Barry was pronounced dead on arrival at Park Emergency Hospital 20 minutes after the attack.
Beside his body in the doorway were found two spent .22-caliber casings and a white glove of the type issued to pallbearers. Beneath him lay an envelope addressed to him and enclosing folded pages of the San Francisco Chronicle, across which had been scrawled in ink: "Pig infomer [sic] die yong [sic]."
Why was Barry Fong-Torres murdered? Who did it?
A modus operandi among young Chinatown gangsters at the time involved ringing a doorbell and shooting point-blank the person who responded. One such case resulted in an arrest and conviction, but Barry's homicide was never solved. The case is inactive, but open, today. As for a motive, many felt that the gangs feared Barry would reveal too much in the radio interview the next day.
His death left a large rent in the fabric of youth services in Chinatown. Wayne Yee may have seen a grand opportunity to patch it, and channeled his energy toward establishing Chinese Youth Alternatives in February 1974. But whereas Barry brought humility and high principle to the role, Wayne was known for his egotism and arrogance.
Wayne was extremely close to Joe Fong. After Joe went to prison, Wayne, by his own admission to reporters and according to the word of informers from behind prison walls, visited the gang leader in jail on an average of once a month--for years.
In 1974, a police informant alleged that Joe had wanted Barry killed because the youth worker was opposed to Joe's gang. The same informant also named Wayne as a member of the gang, along with Gary Pang.
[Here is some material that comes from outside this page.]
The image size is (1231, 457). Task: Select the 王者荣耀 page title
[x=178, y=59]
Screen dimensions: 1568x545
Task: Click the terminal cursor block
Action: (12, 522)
He stated, too, that Gary was targeted for death by the John Louie Gang, another spinoff from the Wah Ching, and that Gary owned not only a handgun, but also a machine gun. Such statements were often offered to police by disaffected or thwarted members of rival gangs, generally without proof, in hopes of stirring up trouble for the enemy.
True or not, these allegations serve the purpose, in this narrative, of pointing out that many of Wayne's long-time associations in Chinatown were, at best, unsavory. Hidden well below the surface of public politicking, they rendered him deserving of the Task Force's addition of the denigrating "bad" to his name.
The police were not out to "get" Wayne at any price. In September 1977, there was no concrete evidence linking him directly or indirectly to the Golden Dragon massacre. It was a matter of morality. Most of the investigators were family men with half-grown children of their own for whom they worked hard, at relatively low pay, to educate and keep off the streets. Several were themselves involved in youth-aid programs.
Nor did the members of the Task Force hate the Asian gang kids in general. Rather, they viewed them as unfortunates cast adrift in a society often foreign even to the American-born Chinese. Without patronizing, they saw them as kids manipulated too frequently by their own kind into the untenable position of having to lie, cheat, steal, or kill in order to survive. Rarely did these cops apply terms like "dirtball" and "asshole" to the youngsters. Still, as men of the world, they recognized that potential monsters existed in the ranks of the youthful gangsters, just as monsters in human form exist in society everywhere.
The "bad" Wayne Yee's misuse of influence with the boys of Chinatown comprised a moral offense which led those in pursuit of the Golden Dragon to consider him a snake--by dictionary definition, "a treacherous and deceitful person."
By the end of the Year of the Serpent, 1977, the Force had found a fuse to light the way along the curving path Wayne had woven through the political and criminal life of the city. And there, at the end of the road, they would find the serpent coiled--on a box of dynamite.